Passage provided:
==*==

Female libido drug lobbying sparks a backlash as FDA decision looms

Five weeks from now, the FDA will face a deadline for making a final marketing decision on flibanserin, a drug designed to treat sexual desire disorder in women. Already a two-time loser at the agency, Sprout Pharmaceuticals--which acquired the treatment from a frustrated Boehringer Ingelheim--managed to make a comeback recently and snag an important 18 to 6 FDA panel vote in its favor. And whatever the FDA officially concludes, the decision will come down as one of the most controversial of the year.

An editorial in JAMA this week from three of the advisory panel members underscores the deep-seated opposition to this drug, flagging some serious concerns about a possible green light from the FDA this summer. The trio are especially troubled by the lobbying and social media campaign--an increasingly popular tool to help push for FDA action these days--Sprout helped engineer to put pressure on the FDA and its advisers to give them a green light.

==*==

Parts of the exercise:
(a) Copy out the flibanserin article word for word, starting at "Female libido drug" and ending at "of the year.".
(b) Write what comes next in the flibanserin article, picking up after its final sentence.

==*==

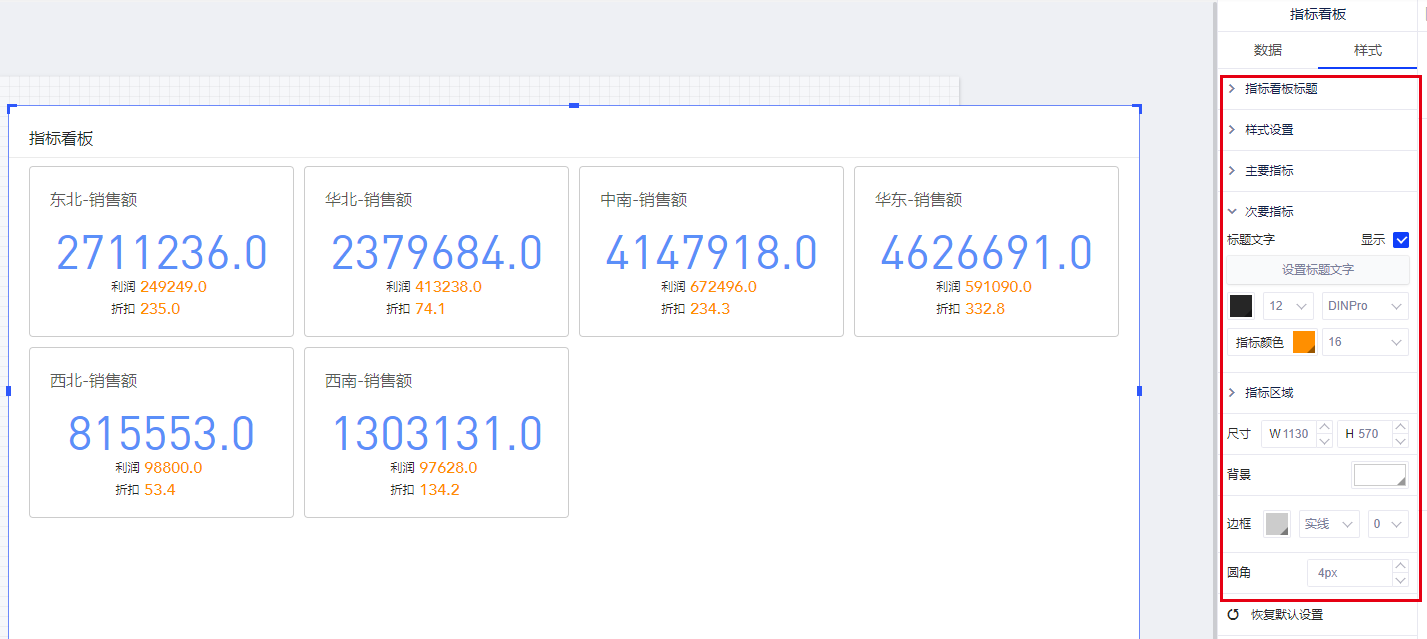Expand the 主要指标 section
The image size is (1427, 639).
(1268, 171)
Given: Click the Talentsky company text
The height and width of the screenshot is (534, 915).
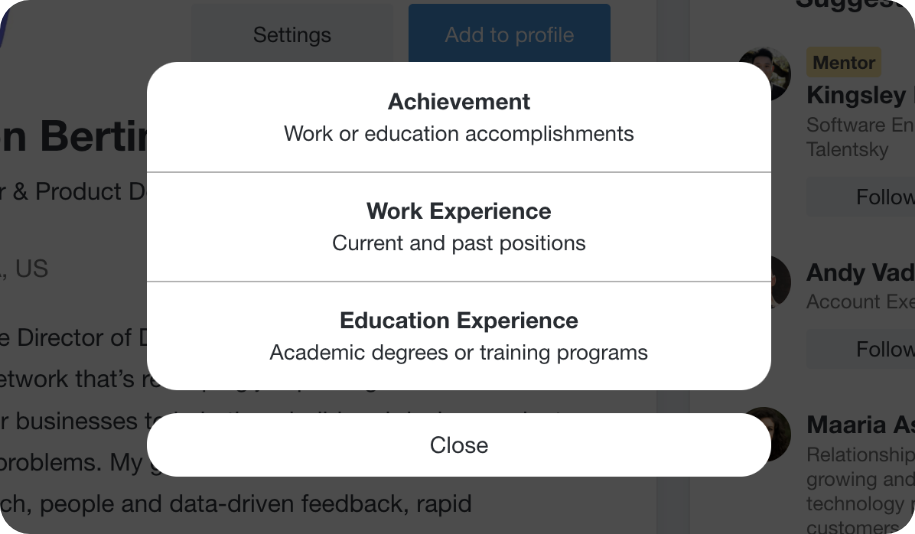Looking at the screenshot, I should [847, 149].
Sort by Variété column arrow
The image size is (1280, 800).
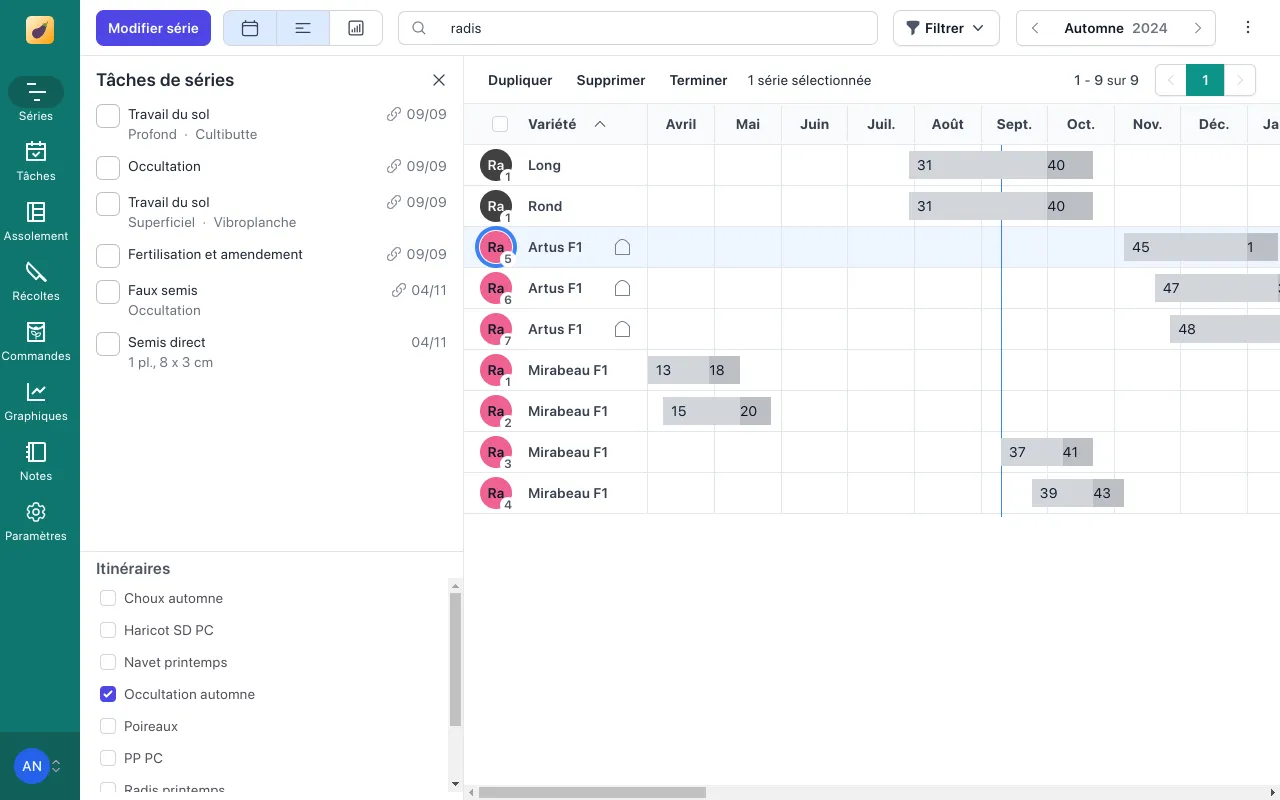(x=600, y=124)
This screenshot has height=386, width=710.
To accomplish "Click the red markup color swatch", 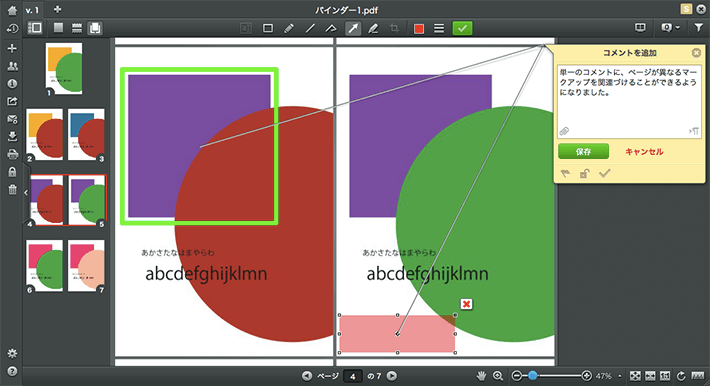I will tap(419, 29).
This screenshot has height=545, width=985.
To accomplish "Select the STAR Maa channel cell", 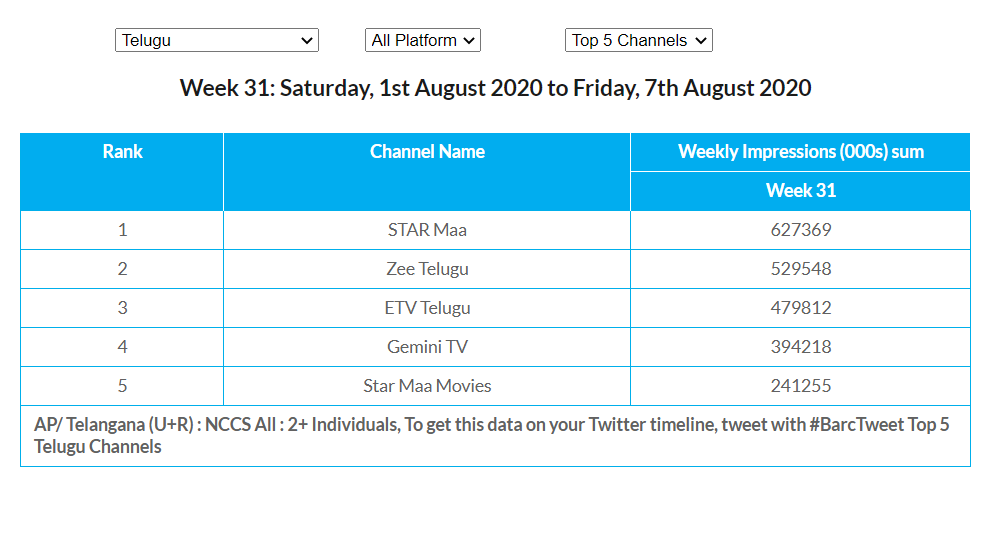I will pos(427,230).
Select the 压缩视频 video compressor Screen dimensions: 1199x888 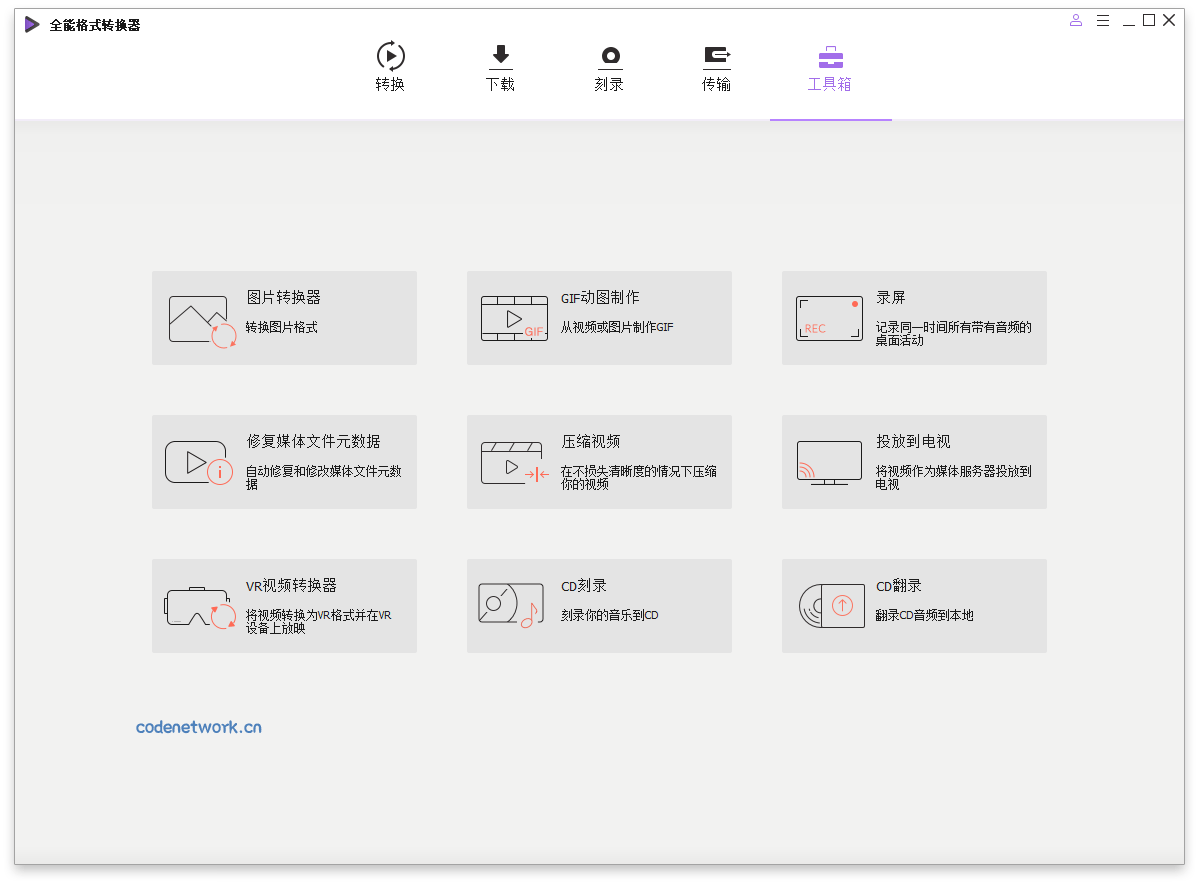599,461
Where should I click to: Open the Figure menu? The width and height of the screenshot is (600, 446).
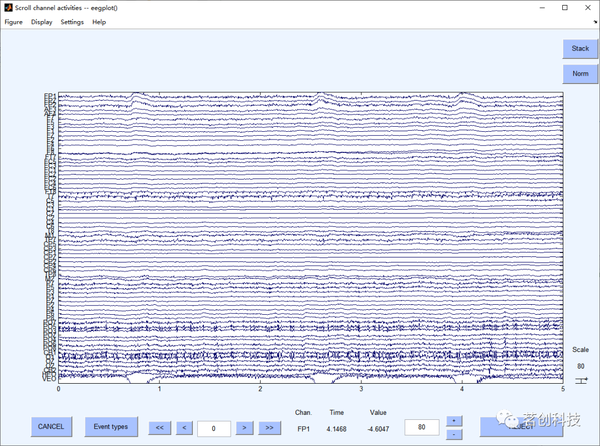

==*==

Answers below:
(a)
Female libido drug lobbying sparks a backlash as FDA decision looms

Five weeks from now, the FDA will face a deadline for making a final marketing decision on flibanserin, a drug designed to treat sexual desire disorder in women. Already a two-time loser at the agency, Sprout Pharmaceuticals--which acquired the treatment from a frustrated Boehringer Ingelheim--managed to make a comeback recently and snag an important 18 to 6 FDA panel vote in its favor. And whatever the FDA officially concludes, the decision will come down as one of the most controversial of the year.

(b)
The three panel members--Walid Gellad of the University of Pittsburgh, the Medical College of Wisconsin's Kathryn Flynn and G. Caleb Alexander from Johns Hopkins--noted concerns about the unimpressive and marginal improvement in the number of satisfying sexual events per month reported when the drug was compared against a placebo response. The panel, they added, never discussed much about the way Sprout used patient-reported data to establish an increase in sexual desire for the primary efficacy endpoint, switching from a daily diary to a questionable four-week recall method using a desire subscale of the Female Sexual Function Index [FSFI] in a follow-up study.

What was discussed was the likelihood of off-label drug use among a broad group of women who won't have the same profile as the subjects evaluated in the drug studies or even likely qualify for hypoactive sexual desire disorder (HSDD), which still troubles the authors. And then there are lingering concerns about hypotension, syncope (fainting) and somnolence.

To get back to the FDA with a third approval attempt, Sprout only had to complete new safety work, without any added snapshot on efficacy.

"Although the driving study was reassuring," they noted, "isolated comparisons of safety across products can be misleading because FDA product reviews are not fundamentally comparative in nature. Notably, the alcohol interaction study took place in a sample of 25 healthy volunteers, only 2 of whom were women."

But Sprout didn't just go back to complete a new safety study to help alleviate regulators' concerns about what could happen with this drug.  The biotech is also closely linked with Even the Score, a lobbying group aimed at persuading the FDA and lawmakers that it was time the agency delivered for women, after repeatedly approving drugs for male sexual dysfunction.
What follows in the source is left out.